Exercise aim — Starting with the line that has "Click the chevron on the credit rating select" and finishing with the line that has "Click the Annulation", set down each line below exactly. Pictures are not copied.

Recorded data —
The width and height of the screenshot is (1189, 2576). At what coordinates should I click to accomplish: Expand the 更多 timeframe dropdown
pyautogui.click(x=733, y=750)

---

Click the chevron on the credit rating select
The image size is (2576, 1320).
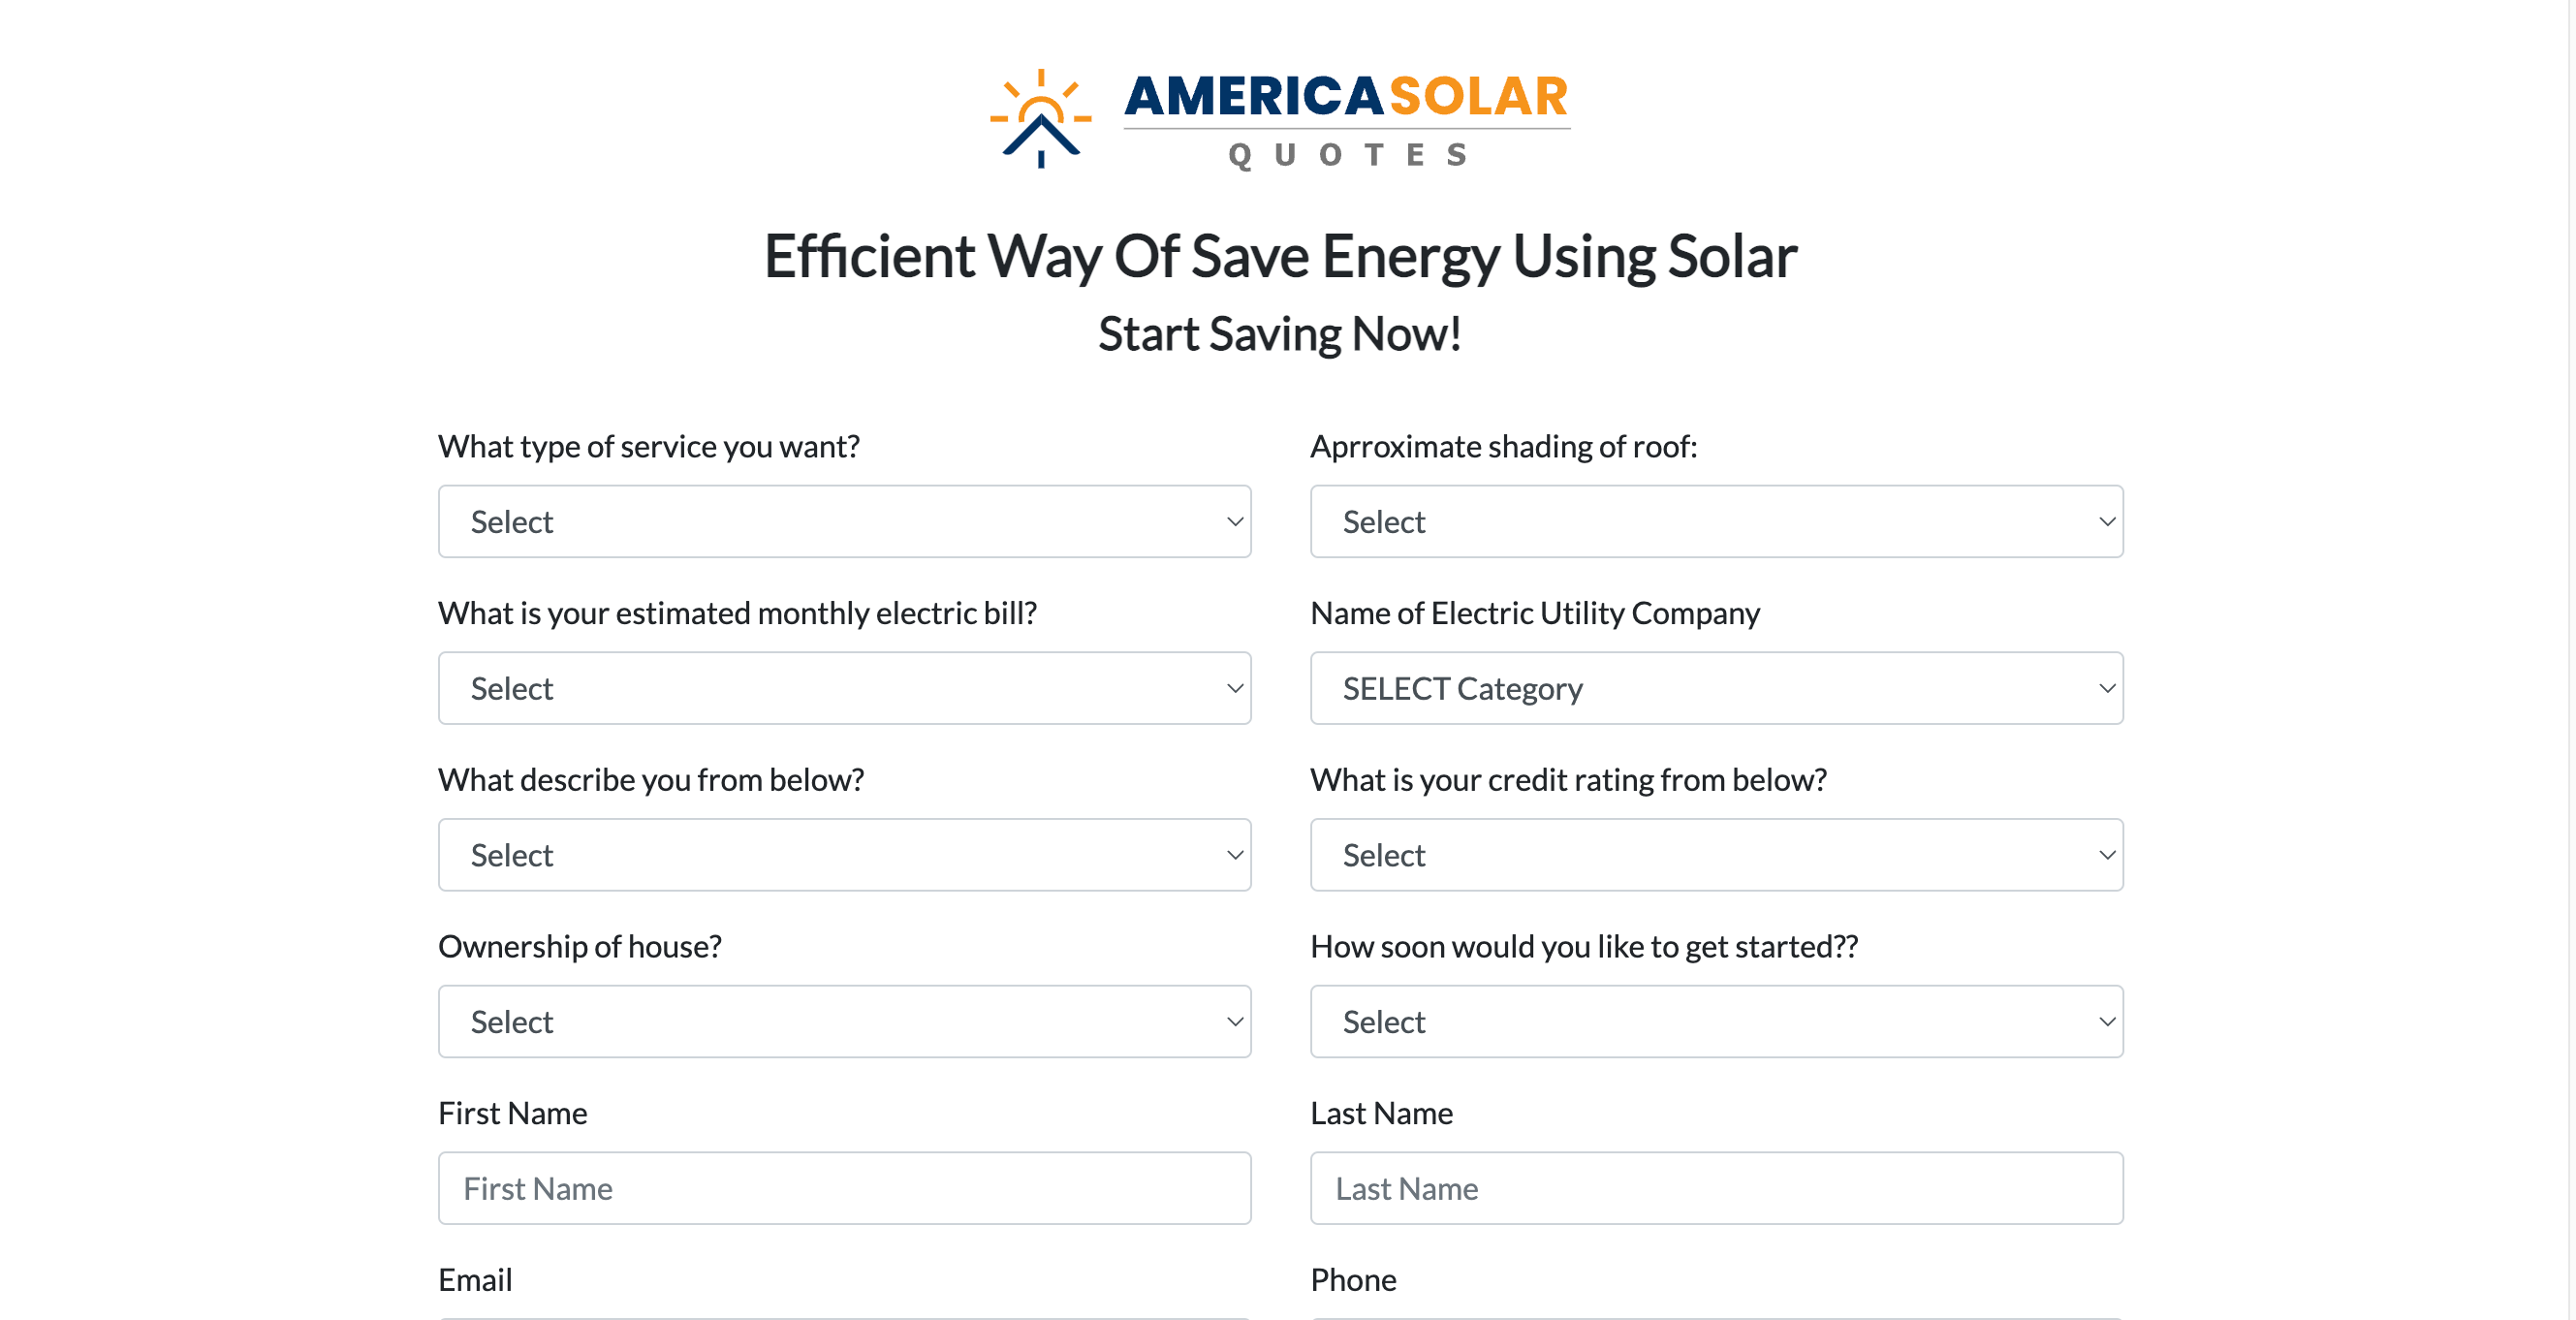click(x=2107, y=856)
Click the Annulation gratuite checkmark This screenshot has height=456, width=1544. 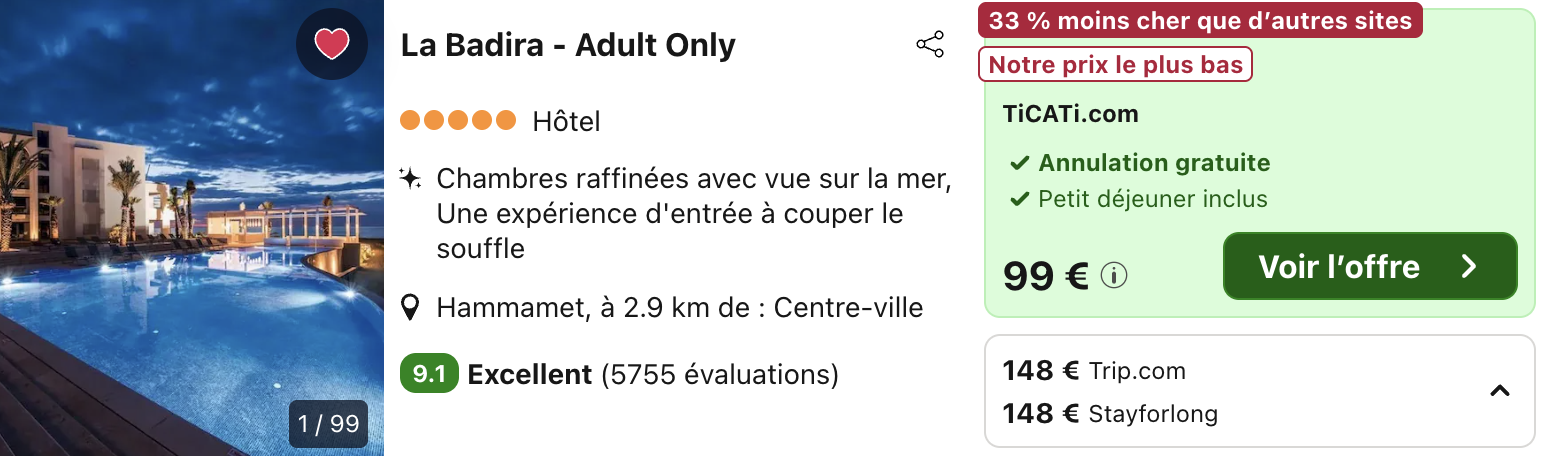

---

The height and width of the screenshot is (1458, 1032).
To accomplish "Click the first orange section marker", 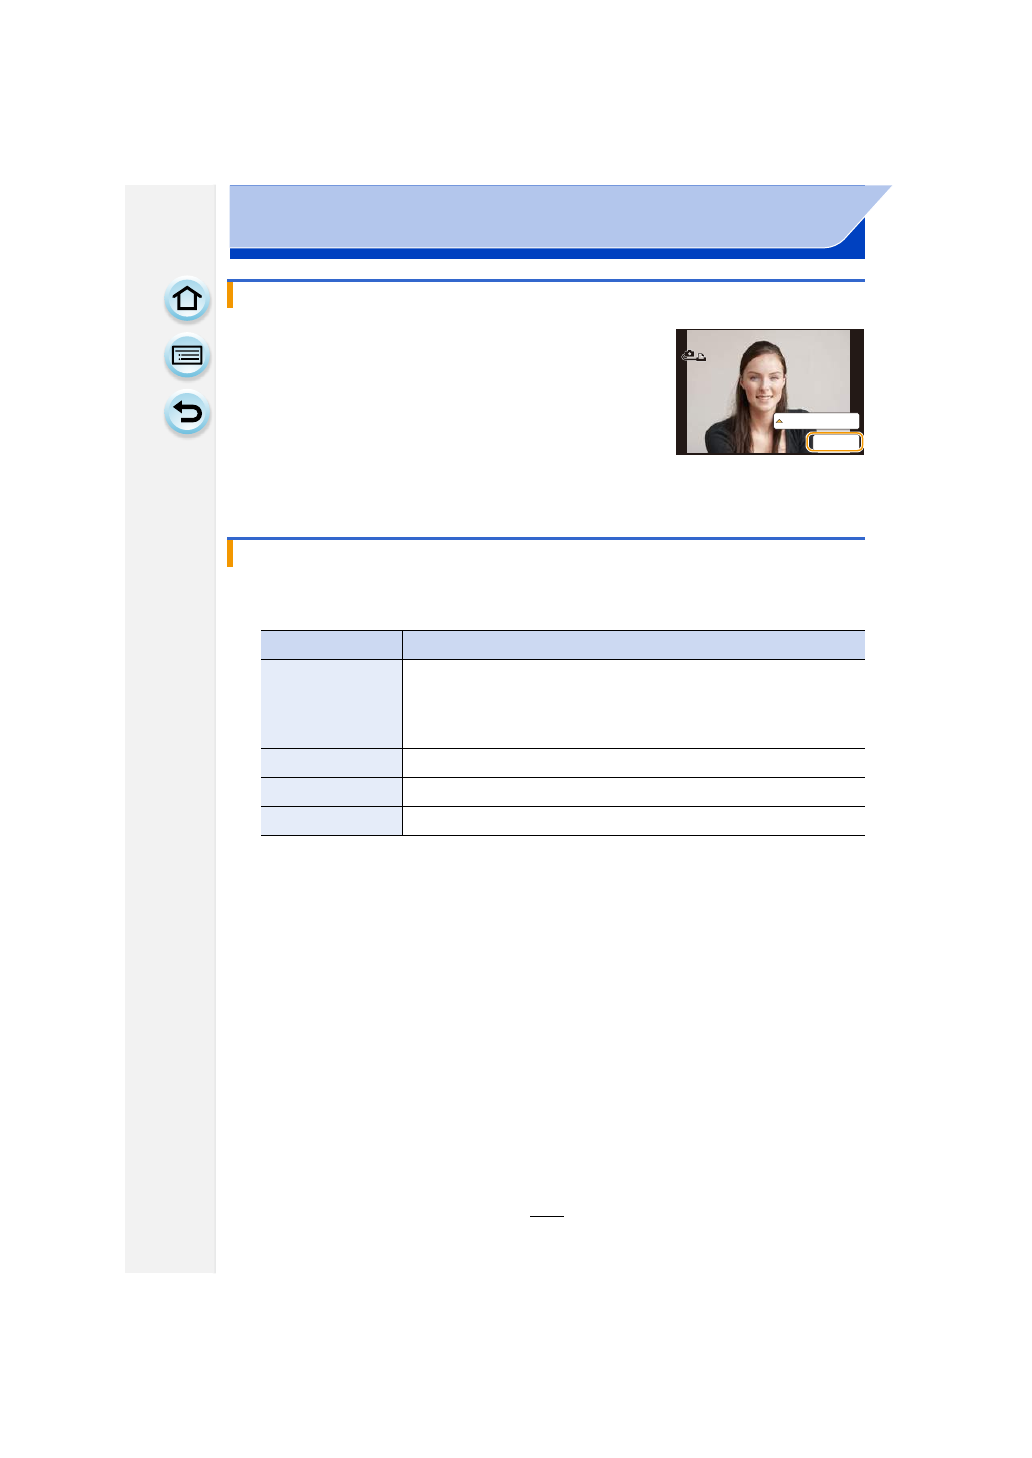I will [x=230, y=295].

Task solution —
Click the chevron on the credit rating select
The image size is (2576, 1320).
click(x=2107, y=856)
Click the Annulation gratuite checkmark This screenshot has height=456, width=1544. 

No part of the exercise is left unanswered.